# [Data for processing]
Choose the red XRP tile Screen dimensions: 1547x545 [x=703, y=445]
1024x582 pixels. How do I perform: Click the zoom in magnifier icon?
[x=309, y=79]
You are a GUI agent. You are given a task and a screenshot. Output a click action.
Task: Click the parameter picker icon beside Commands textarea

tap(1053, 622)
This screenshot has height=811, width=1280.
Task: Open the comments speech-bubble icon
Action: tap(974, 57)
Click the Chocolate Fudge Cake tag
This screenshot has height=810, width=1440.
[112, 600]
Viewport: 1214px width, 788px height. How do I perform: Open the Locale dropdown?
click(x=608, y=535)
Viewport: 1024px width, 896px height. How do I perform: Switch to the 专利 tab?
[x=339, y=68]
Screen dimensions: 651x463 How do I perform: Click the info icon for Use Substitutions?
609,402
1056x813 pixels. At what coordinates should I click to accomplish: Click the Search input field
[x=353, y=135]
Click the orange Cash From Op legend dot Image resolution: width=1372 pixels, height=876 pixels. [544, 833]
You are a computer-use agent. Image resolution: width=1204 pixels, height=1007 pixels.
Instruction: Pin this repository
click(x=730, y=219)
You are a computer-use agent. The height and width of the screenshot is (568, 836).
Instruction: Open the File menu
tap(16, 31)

# [Task to carry out]
Please write out all of the rows above word for word, keeping each line as it appears.

# [Solution for this task]
Choose the red XRP tile Screen dimensions: 1547x545 [x=703, y=445]
1024x582 pixels. How do I perform: Click the zoom in magnifier icon?
[x=309, y=79]
You are a GUI agent. You are given a task and a screenshot. Output a click action.
Task: Click the parameter picker icon beside Commands textarea

tap(1053, 622)
This screenshot has height=811, width=1280.
Task: Open the comments speech-bubble icon
Action: tap(974, 57)
Click the Chocolate Fudge Cake tag
This screenshot has height=810, width=1440.
[112, 600]
Viewport: 1214px width, 788px height. How do I perform: Open the Locale dropdown?
click(x=608, y=535)
Viewport: 1024px width, 896px height. How do I perform: Switch to the 专利 tab?
[x=339, y=68]
Screen dimensions: 651x463 How do I perform: Click the info icon for Use Substitutions?
609,402
1056x813 pixels. At what coordinates should I click to accomplish: Click the Search input field
[x=353, y=135]
Click the orange Cash From Op legend dot Image resolution: width=1372 pixels, height=876 pixels. [544, 833]
You are a computer-use agent. Image resolution: width=1204 pixels, height=1007 pixels.
Instruction: Pin this repository
click(x=730, y=219)
You are a computer-use agent. The height and width of the screenshot is (568, 836).
Instruction: Open the File menu
tap(16, 31)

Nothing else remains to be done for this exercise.